Petit mot de l'autrice : jvisite en anglais aujourd'hui (pour des gens qui parlaient tous français, cherchez la logique)
Jour 7 : Je t'aime
contexte : pas de contexte précis
Edmund était un médecin extraordinaire. Un vrai dirigeant, dont l'audace n'avait d'égal que ses connaissances scientifiques. En revanche, ce n'était pas vraiment une bonne personne. Et encore moins un bon mari.
Quand Richard Alpert était venu l'engager, elle lui avait dit en rigolant que jamais Edmund n'accepterait qu'elle parte ; la seule façon pour qu'elle soit en mesure de le faire étant sa mort. Elle avait bien vu dans les yeux du recruteur son incompréhension. Edmund et elle n'étaient plus mariés, depuis longtemps. Pourquoi donc se soucier tant de son avis ? Un instant, Juliet avait ressentit de la honte, comme à chaque fois que le regard d'un tiers lui faisait prendre conscience de la situation d'emprise sous laquelle elle était. Car même si elle refusait de vraiment l'admettre à cette époque, c'était bel et bien le cas. Durant toutes leurs années de vie commune, Edmund n'avait jamais cessé de la rabaisser. La moindre de ses suggestions devenait idiote ou futile ; car elle-même était idiote et futile, d'après lui. Il n'y avait qu'au travail qu'elle trouvait grâce à ses yeux. Juliet s'était alors emprisonnée dans le travail, déterminée à lui prouver sa valeur. Par conséquence, elle s'était isolée du monde, dépendant encore plus d'Edmund qui, à l'exception de sa sœur, restait la seule personne qu'elle voyait en dehors... Ce dont, bien évidemment, il tirait parti. Il avait si bien joué ses cartes que même lorsqu'ils avaient divorcés – à son initiative à lui, bien sûr – elle n'avait pu s'en détacher. Il avait fallu un bus pour qu'elle y parvienne.

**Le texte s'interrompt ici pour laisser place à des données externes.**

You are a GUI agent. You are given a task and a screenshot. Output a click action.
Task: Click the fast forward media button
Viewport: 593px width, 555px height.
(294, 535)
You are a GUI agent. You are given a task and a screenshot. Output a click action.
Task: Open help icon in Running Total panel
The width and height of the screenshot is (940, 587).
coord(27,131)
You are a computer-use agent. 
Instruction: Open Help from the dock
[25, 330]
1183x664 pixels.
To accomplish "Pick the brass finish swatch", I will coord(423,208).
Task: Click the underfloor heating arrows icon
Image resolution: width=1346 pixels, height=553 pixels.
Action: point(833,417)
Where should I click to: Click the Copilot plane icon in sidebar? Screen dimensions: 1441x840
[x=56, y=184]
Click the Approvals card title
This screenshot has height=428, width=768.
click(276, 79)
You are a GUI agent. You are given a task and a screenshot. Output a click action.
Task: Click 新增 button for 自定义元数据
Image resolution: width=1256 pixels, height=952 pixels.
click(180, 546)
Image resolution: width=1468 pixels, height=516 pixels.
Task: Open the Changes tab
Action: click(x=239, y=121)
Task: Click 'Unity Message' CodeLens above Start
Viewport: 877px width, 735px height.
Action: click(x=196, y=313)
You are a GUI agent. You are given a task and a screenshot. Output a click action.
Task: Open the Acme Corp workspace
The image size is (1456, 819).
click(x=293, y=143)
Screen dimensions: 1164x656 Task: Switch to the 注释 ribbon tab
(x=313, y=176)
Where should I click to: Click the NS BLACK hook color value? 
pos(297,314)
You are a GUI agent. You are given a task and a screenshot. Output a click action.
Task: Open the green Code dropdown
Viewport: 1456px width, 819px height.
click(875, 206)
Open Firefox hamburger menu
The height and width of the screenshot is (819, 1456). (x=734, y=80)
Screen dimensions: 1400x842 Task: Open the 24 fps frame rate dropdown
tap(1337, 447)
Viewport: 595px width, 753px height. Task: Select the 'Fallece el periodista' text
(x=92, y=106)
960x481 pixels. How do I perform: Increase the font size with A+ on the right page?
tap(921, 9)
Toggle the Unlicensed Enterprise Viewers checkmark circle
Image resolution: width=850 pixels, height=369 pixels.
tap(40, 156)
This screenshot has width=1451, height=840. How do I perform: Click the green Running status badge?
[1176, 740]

Benjamin n'avait pas vraiment été meilleur. Marquée par son expérience avec Edmund, elle avait toujours refusé de développer la moindre relation autre que professionnelle avec lui. Malgré tout, Ben avait réussi à s'imposer, à contrôler ses horaires, ses objectifs, sa vie. Les quelques mois initiaux de son séjour sur l'île s'étaient alors transformés en années...
Dire qu'elle avait quelque peu perdu confiance dans les hommes était donc un euphémisme. Son corps et son cœur recherchant toujours leur compagnie, elle n'avait pas hésité à se plonger dans quelques histoires sans lendemains, comme avec Jack. Mais il était hors de question pour elle de perdre le contrôle.
Mais ça, c'était avant James.
James et elle avaient beau sortir ensemble depuis trois mois, elle n'avait jamais vraiment baissé sa garde. Elle aimait passer du temps avec lui, aimait coucher avec lui, aimait le savoir près d'elle, mais l'aimer tout court... c'était une étape qu'elle n'était pas prête à franchir.
Jusqu'à ce que James fasse quelque chose d'extraordinaire : qu'il dise « Pardon. Tu avais raison ».
Quatre petits mots.
Quatre mots tout à fait banals mais qui, pour elle, étaient tout à fait nouveau. Edmund ne s'était jamais excusé. Lorsqu'ils étaient en désaccord, il n'hésitait pas à lui rappeler que c'était lui le spécialiste de renommée mondiale, pas elle. Qu'il savait donc forcément mieux. Et même lorsqu'il apparaissait qu'elle avait eu raison, il ne s'excusait pas, ne faisait pas amende honorable, non, il se contentait de ne plus jamais revenir sur le sujet. Benjamin, quant à lui, tâchait de minimiser – oui, elle pouvait avoir eu raison, mais seulement en partie, la réalité était en fait assez complexe, trop complexe pour elle... Deux stratégies différentes mais à la même finalité : la faire rester à sa place, garder le contrôler.
James, lui, en s'apercevant son erreur, n'avait pas essayé de fuir. Il avait affronté la réalité, admit s'être trompé, avait relevé qu'il aurait dû l'écouter. C'était la réaction la plus mature qui lui avait été donné de voir. La plus saine, également.
Et là, Juliet avait su.
Elle pouvait se permettre de perdre le contrôle avec lui.
Et si elle pouvait faire cela, alors elle pouvait se laisser à lui dire un jour Je t'aime.